EL PROPÓSITO DE LA NAVIDAD
“que os ha nacido hoy, en la ciudad de David, un Salvador, que es CRISTO el Señor”.
Lucas 2:11
La Navidad es mucho más que una fecha en el calendario o una tradición cultural. Es un recordatorio poderoso de que Dios intervino en la historia humana con un propósito santo y eterno. Cuando contemplamos el nacimiento de Jesús, descubrimos que nada fue accidental. Cada detalle revela el corazón de Dios y Su plan de salvación para la humanidad. Para comprender el verdadero significado de la Navidad, debemos responder una pregunta esencial: ¿para qué vino Jesús al mundo?

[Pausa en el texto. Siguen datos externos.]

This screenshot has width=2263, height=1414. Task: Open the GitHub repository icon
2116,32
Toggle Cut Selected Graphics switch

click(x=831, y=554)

1. Jesús vino para romper el silencio (Hebreos 1:1-2)
Durante siglos, Dios pareció guardar silencio mientras la humanidad avanzaba en poder, conocimiento y guerras, pero sin verdadera paz. La Navidad es un recordatorio perenne de que algo anda mal en el mundo (Sugel Michelén) Nos recuerda que Dios habló nuevamente, no con truenos ni ejércitos, sino enviando a Su Hijo. Jesús es la Palabra hecha carne (Juan 1:14). Cuando sentimos que Dios está callado, la Navidad nos afirma que Él ya ha hablado claramente en Cristo.
2. Jesús vino para rescatarnos (Lucas 19:10)
La condición espiritual del ser humano es la de alguien que se está ahogando y no puede salvarse por sí mismo. Jesús se encarnó con el fin de llevar a cabo el rescate más maravilloso. Debido a que no existe nadie que sea completamente justo, todos estamos en la misma situación: necesitamos que alguien nos rescate. Su encarnación y Su cruz revelan que necesitábamos un Salvador. La Navidad nos llama a vivir con gratitud por ese rescate inmerecido.
3. Jesús vino para ser el último sacrificio (Hebreos 9:26; 10:14)
Desde el Antiguo Testamento, el sacrificio era necesario para restaurar la comunión con Dios, pero esos sacrificios eran imperfectos y debían repetirse continuamente. Jesús vino como el sacrificio perfecto y definitivo, entregándose voluntariamente por nuestra culpa. Al ser una ofrenda completa y suficiente, ya no es necesario el sistema de sacrificios de animales, pues en Cristo encontramos el perdón total y final por el pecado.
4. Jesús vino para cumplir la profecía (Mateo 5:17)
Dios es fiel a Su Palabra. Cada promesa hecha a lo largo de la historia encontró cumplimiento en Jesús. Su nacimiento, Su vida y Su obra confirman que podemos confiar plenamente en lo que Dios dice. La Navidad fortalece nuestra certeza de que Dios siempre cumple lo que promete.
5. Jesús vino para mostrarnos el amor de Dios (Romanos 5:8)
El amor humano es limitado e inconstante, pero el amor de Dios es perfecto e inagotable. En Jesús vemos un amor que se sacrifica, que busca al pecador y que actúa para nuestro bien. La Navidad es la máxima expresión de ese amor que no se apaga ni se agota.
6. Jesús vino para mostrarnos el camino
En un mundo lleno de confusión, Jesús es la luz que ilumina, el pastor que guía y el camino que conduce a la vida. No solo nos muestra hacia dónde ir, sino cómo vivir mientras caminamos. La Navidad nos recuerda que no estamos solos ni perdidos.
7. Jesús vino para darle toda la gloria a Dios (Juan 17:4)
Todo lo que Jesús hizo tuvo un solo propósito final: glorificar al Padre. La Navidad nos invita a responder con adoración sincera y una vida rendida a Dios.
Que este tiempo nos lleve no solo a celebrar, sino a adorar, vivir agradecidos y reflejar el propósito eterno de la Navidad.